● **WHAT YOU ARE ASKED TO DO**
Transcribe each line of text in the records below word for word, and omit the pictures from your answer.
········
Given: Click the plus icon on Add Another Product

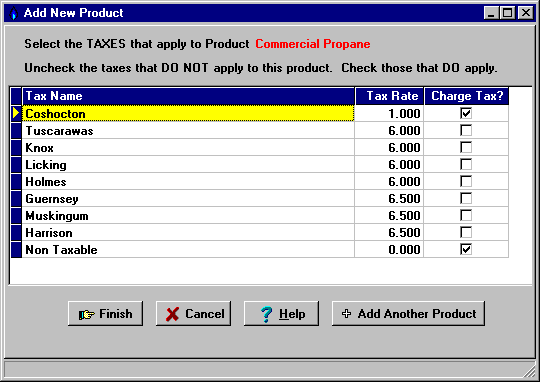Looking at the screenshot, I should (346, 313).
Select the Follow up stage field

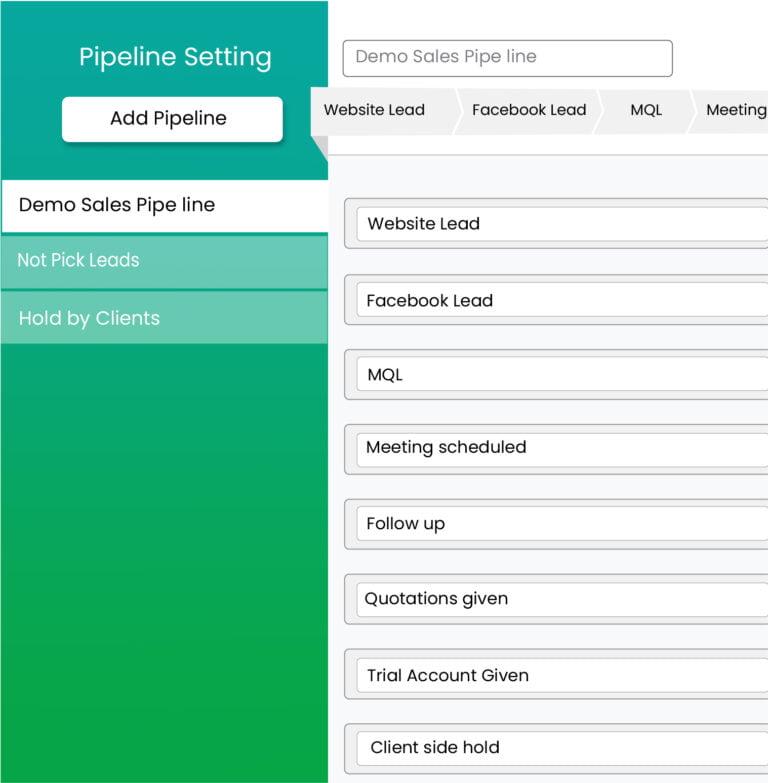pos(560,524)
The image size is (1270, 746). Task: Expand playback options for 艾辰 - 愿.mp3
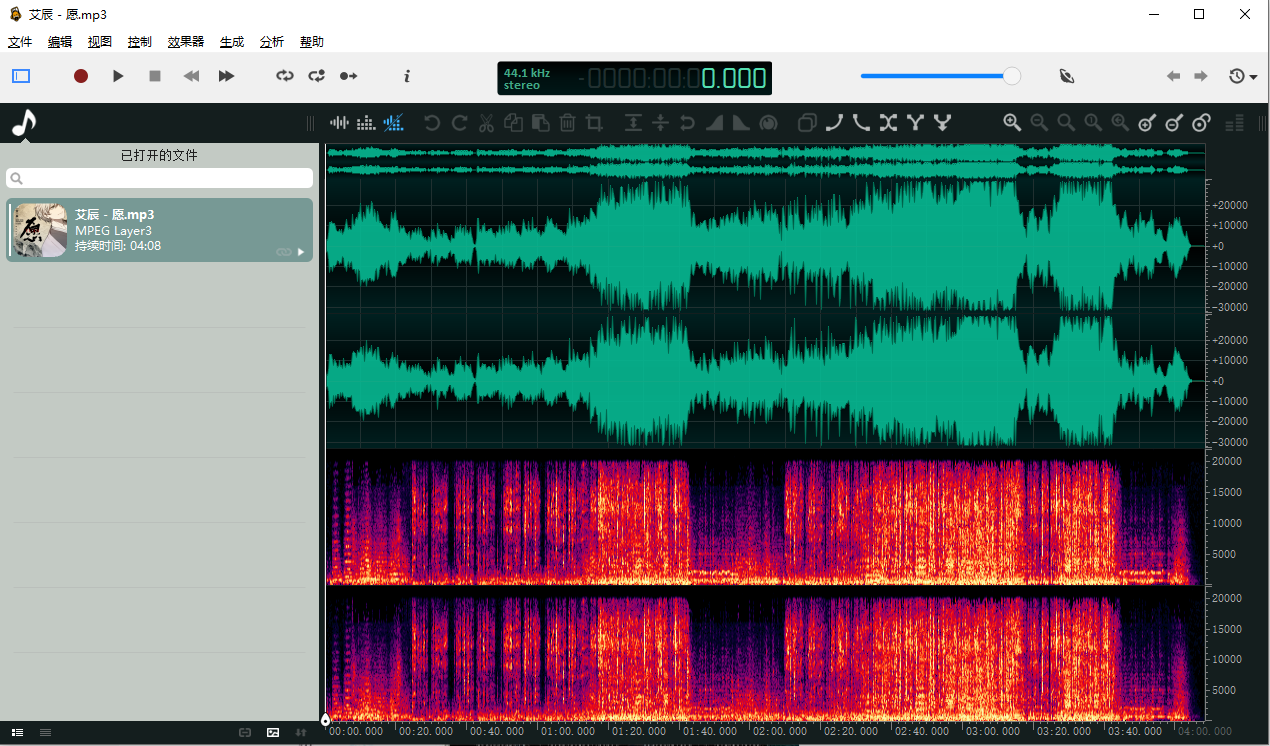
········
● **WRITTEN REPLY**
Given: Click the plus icon on Add Another Product

Looking at the screenshot, I should (346, 313).
Select the Follow up stage field

pos(560,524)
The image size is (1270, 746). Task: Expand playback options for 艾辰 - 愿.mp3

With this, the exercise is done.